As a general rule, benefits are payable under health plans only in cases of medical necessity and only if services or supplies are not investigational, provided the customer group contracts have such coverage.

The following Association Technology Evaluation Criteria must be met for a service/supply to be considered for coverage:

1. The technology must have final approval from the appropriate government regulatory bodies;

2. The scientific evidence must permit conclusions concerning the effect of the technology on health outcomes;

3. The technology must improve the net health outcome;

4. The technology must be as beneficial as any established alternatives;

5. The improvement must be attainable outside the investigational setting.
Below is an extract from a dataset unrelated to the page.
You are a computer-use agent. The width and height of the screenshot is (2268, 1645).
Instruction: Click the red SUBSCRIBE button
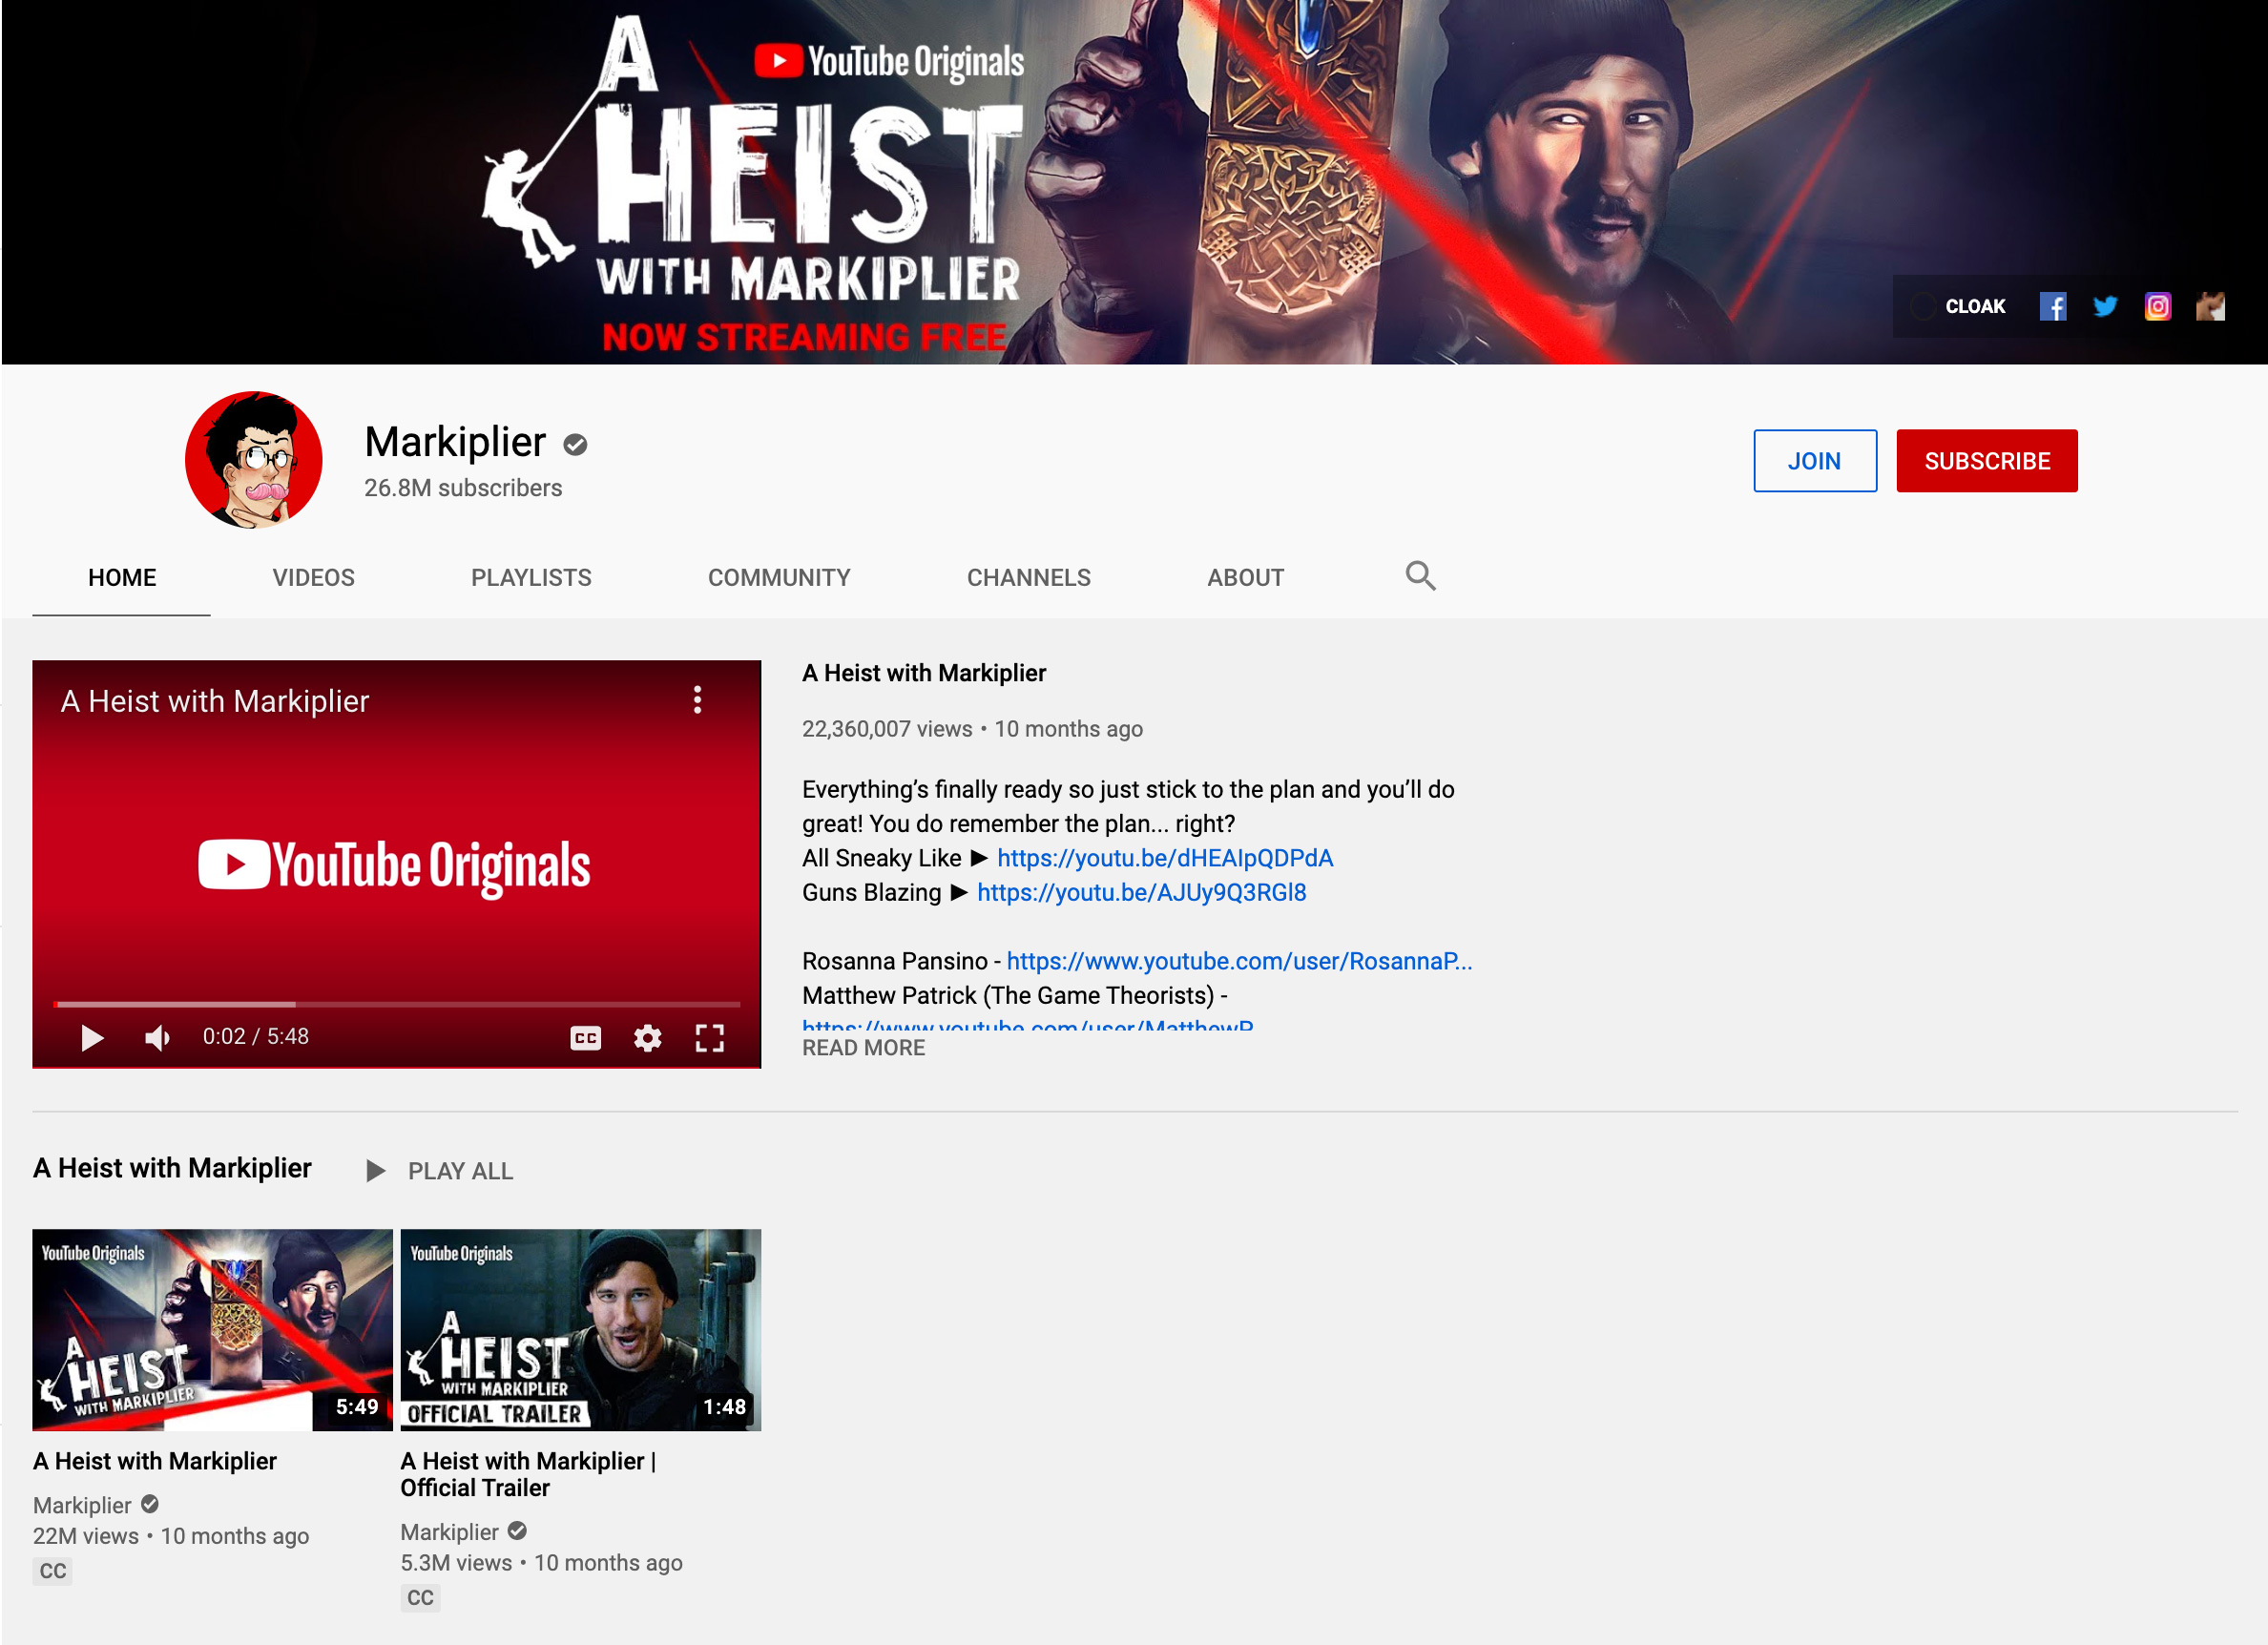coord(1986,461)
Medical Necessity means that health care services (e.g., procedures, treatments, supplies, devices, equipment, facilities or drugs) that a physician, exercising prudent clinical judgment, would provide to a patient for the purpose of preventing, evaluating, diagnosing or treating an illness, injury or disease or its symptoms, and that are:

1. In accordance with generally accepted standards of medical practice; and

2. Clinically appropriate in terms of type, frequency, extent, site and duration and considered effective for the patient’s illness, injury or disease; and

3. Not primarily for the convenience of the patient, physician or other health care provider; and

4. Not more costly than an alternative service or sequence of services at least as likely to produce equivalent therapeutic or diagnostic results as to the diagnosis or treatment of that patient’s illness, injury or disease.